__Exercise aim__. Find how many lines below hold "Reporter", then state that number by itself.
□ □ □ □ □
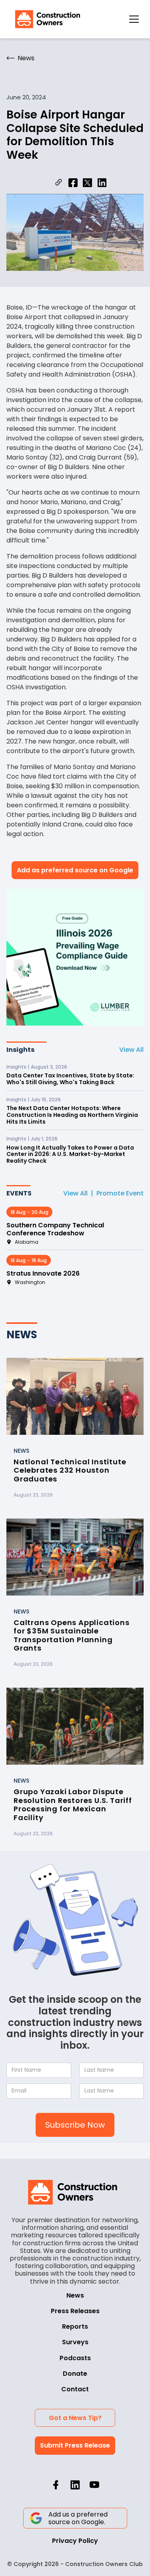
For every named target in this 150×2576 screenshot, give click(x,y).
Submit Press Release (75, 2445)
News (75, 2295)
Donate (75, 2373)
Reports (75, 2326)
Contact (75, 2389)
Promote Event (120, 1193)
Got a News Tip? (75, 2417)
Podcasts (75, 2358)
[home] (45, 19)
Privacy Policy (75, 2540)
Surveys (75, 2342)
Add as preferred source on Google (75, 870)
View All (131, 1049)
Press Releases (75, 2311)
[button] (134, 19)
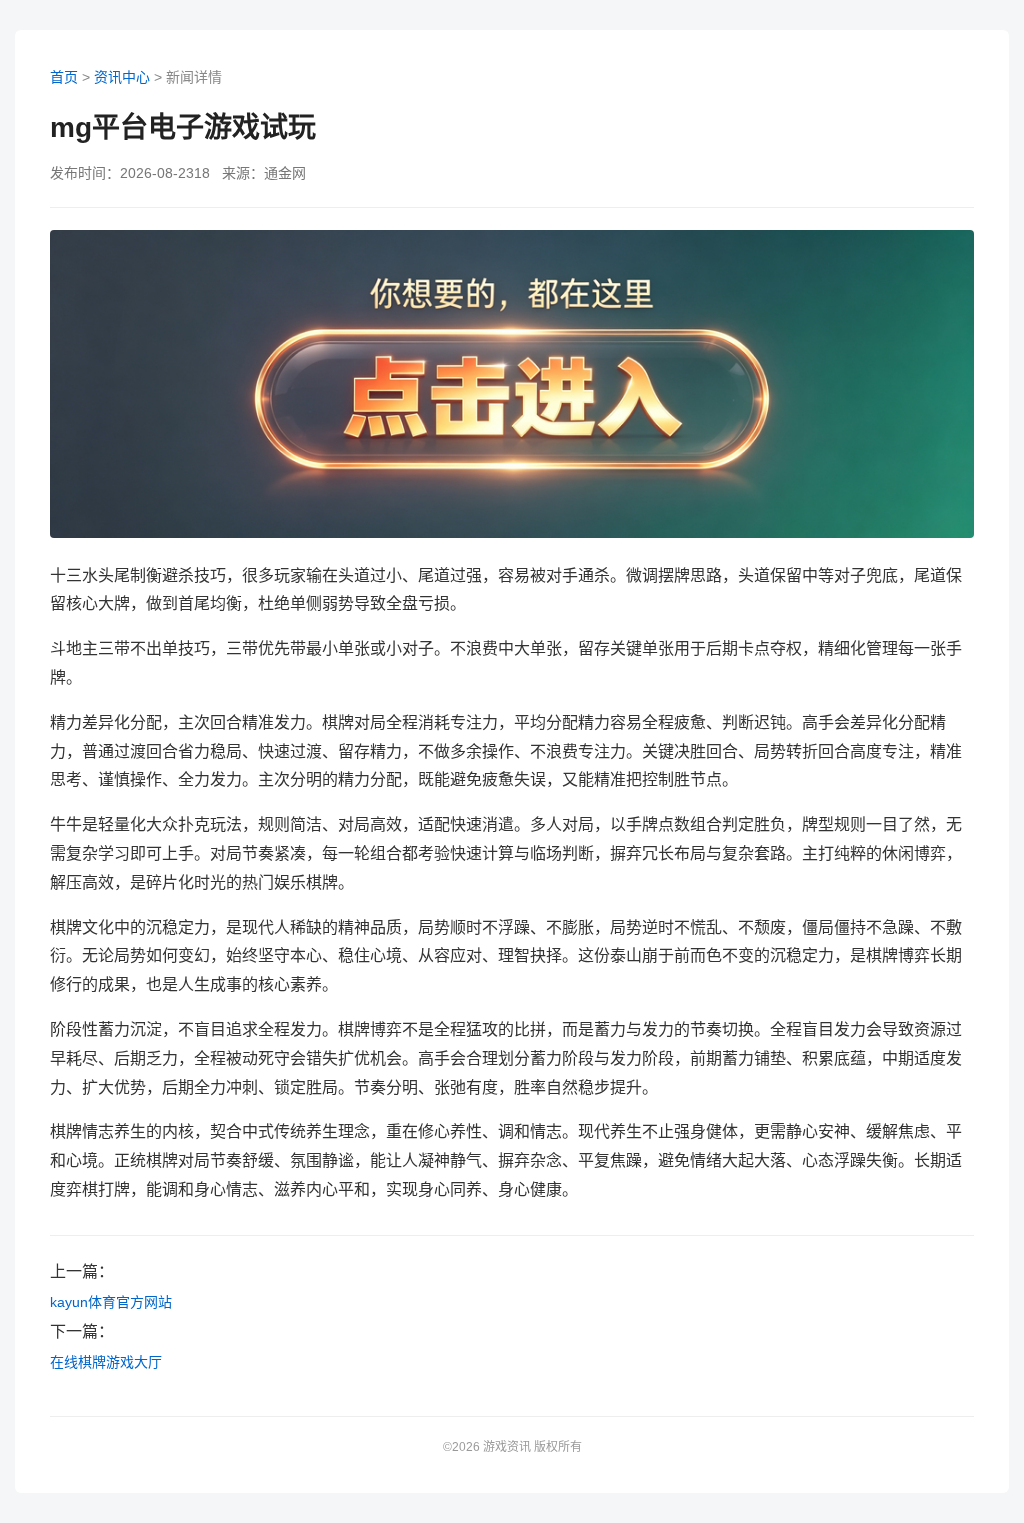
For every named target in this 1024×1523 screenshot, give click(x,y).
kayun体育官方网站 (111, 1302)
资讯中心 (122, 77)
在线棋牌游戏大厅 (106, 1362)
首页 (64, 77)
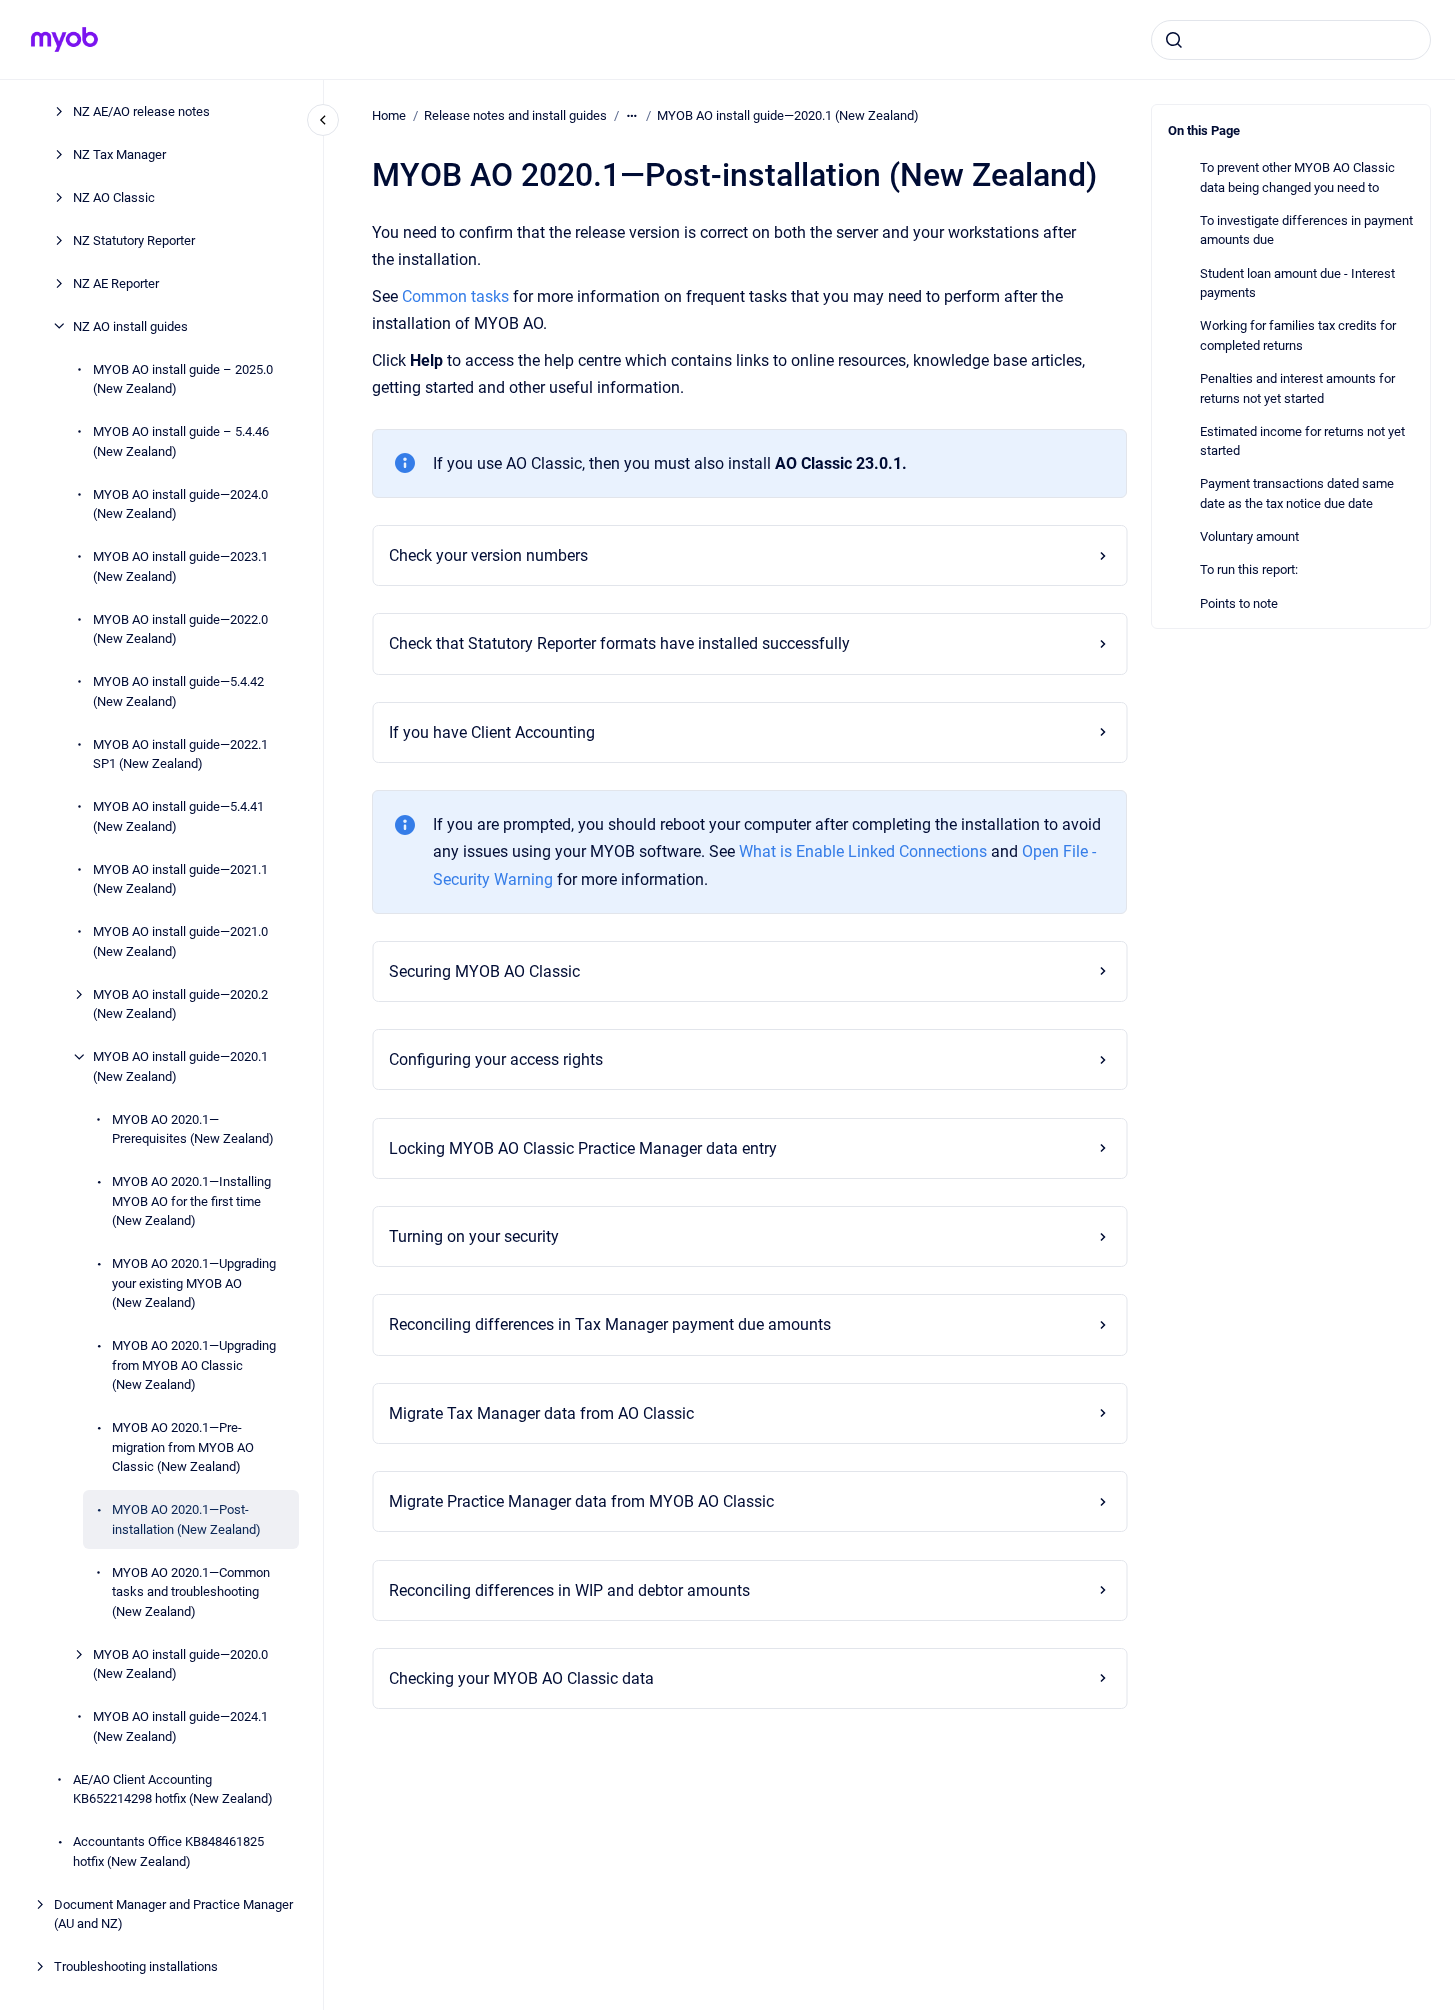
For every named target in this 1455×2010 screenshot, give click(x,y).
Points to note (1239, 603)
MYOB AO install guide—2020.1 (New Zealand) (180, 1066)
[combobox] (1291, 40)
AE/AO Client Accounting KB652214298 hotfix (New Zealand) (173, 1788)
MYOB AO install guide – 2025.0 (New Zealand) (183, 378)
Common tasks (457, 296)
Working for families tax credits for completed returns (1298, 335)
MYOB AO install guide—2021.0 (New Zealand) (180, 941)
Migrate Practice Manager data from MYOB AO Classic (581, 1501)
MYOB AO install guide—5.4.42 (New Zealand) (178, 691)
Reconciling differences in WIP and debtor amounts (569, 1590)
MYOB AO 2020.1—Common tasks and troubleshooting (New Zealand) (191, 1591)
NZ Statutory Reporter (134, 239)
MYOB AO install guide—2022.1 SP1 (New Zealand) (180, 753)
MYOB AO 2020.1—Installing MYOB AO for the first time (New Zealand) (191, 1201)
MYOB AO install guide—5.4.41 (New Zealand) (178, 816)
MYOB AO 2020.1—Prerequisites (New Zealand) (193, 1128)
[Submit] (1174, 40)
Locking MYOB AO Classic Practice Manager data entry (583, 1148)
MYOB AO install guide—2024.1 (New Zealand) (180, 1726)
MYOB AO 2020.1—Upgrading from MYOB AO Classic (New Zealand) (194, 1365)
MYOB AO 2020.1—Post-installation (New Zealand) (186, 1519)
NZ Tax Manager (119, 153)
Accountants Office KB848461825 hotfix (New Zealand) (168, 1851)
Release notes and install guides (515, 115)
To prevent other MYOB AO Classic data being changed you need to (1297, 177)
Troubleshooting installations (136, 1966)
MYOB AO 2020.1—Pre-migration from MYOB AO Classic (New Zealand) (183, 1447)
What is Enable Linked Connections (863, 851)
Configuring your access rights (496, 1059)
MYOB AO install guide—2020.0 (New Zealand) (180, 1663)
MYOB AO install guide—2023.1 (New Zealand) (180, 566)
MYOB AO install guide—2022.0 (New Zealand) (180, 628)
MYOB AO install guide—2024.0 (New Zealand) (180, 503)
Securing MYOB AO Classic (484, 971)
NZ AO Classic (114, 196)
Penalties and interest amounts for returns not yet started (1297, 388)
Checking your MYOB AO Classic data (521, 1678)
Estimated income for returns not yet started (1302, 441)
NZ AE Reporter (116, 282)
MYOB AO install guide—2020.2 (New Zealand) (180, 1003)
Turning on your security (474, 1236)
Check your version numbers (488, 555)
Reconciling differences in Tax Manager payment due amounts (610, 1324)
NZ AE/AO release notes (141, 110)
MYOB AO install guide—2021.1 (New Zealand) (180, 878)
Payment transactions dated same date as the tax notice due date (1297, 493)
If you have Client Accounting (492, 732)
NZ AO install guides (130, 325)
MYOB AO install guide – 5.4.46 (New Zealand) (181, 441)
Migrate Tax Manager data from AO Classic (541, 1413)
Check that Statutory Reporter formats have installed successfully (619, 643)
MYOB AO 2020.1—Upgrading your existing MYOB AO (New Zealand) (194, 1283)
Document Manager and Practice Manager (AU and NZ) (173, 1913)
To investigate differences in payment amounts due (1306, 230)
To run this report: (1249, 569)
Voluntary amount (1249, 536)
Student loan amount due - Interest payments (1297, 283)
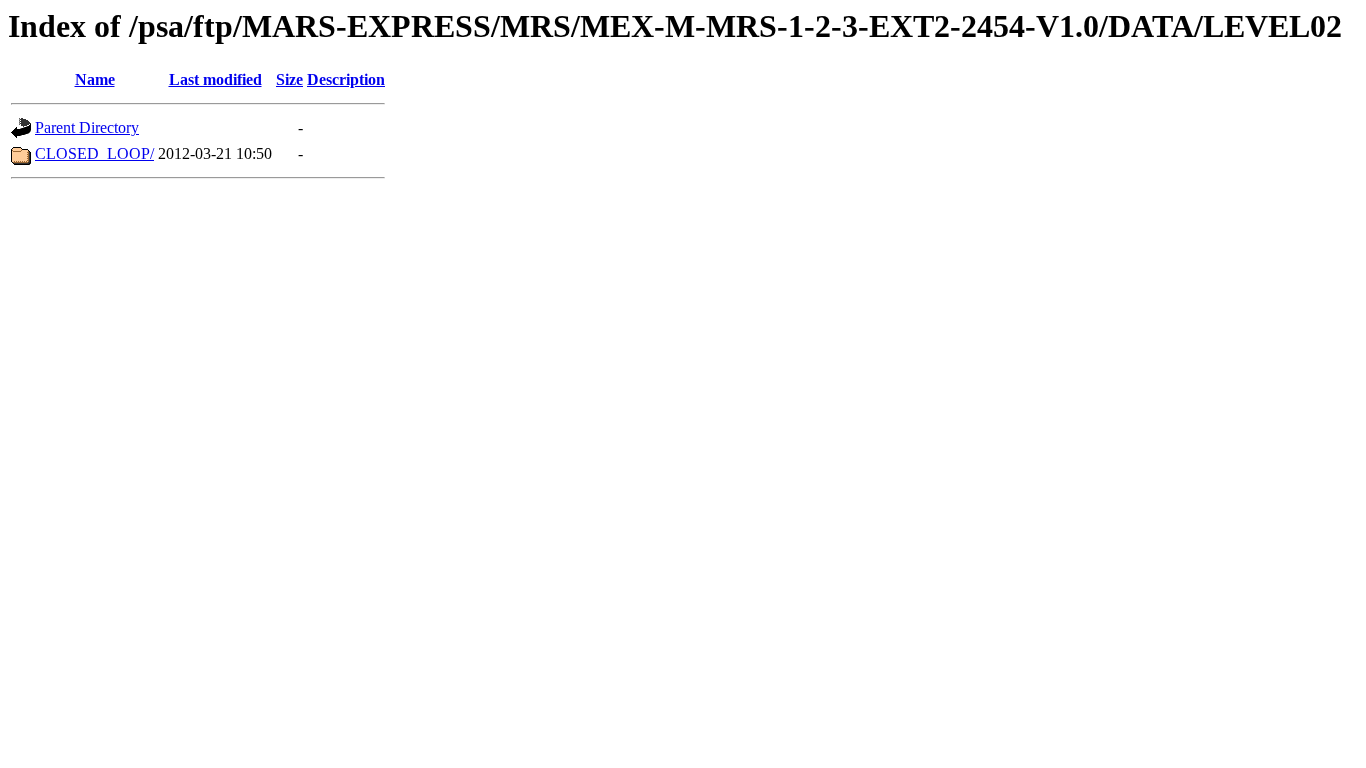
□ □ □ □ □
__Output for this task__. 3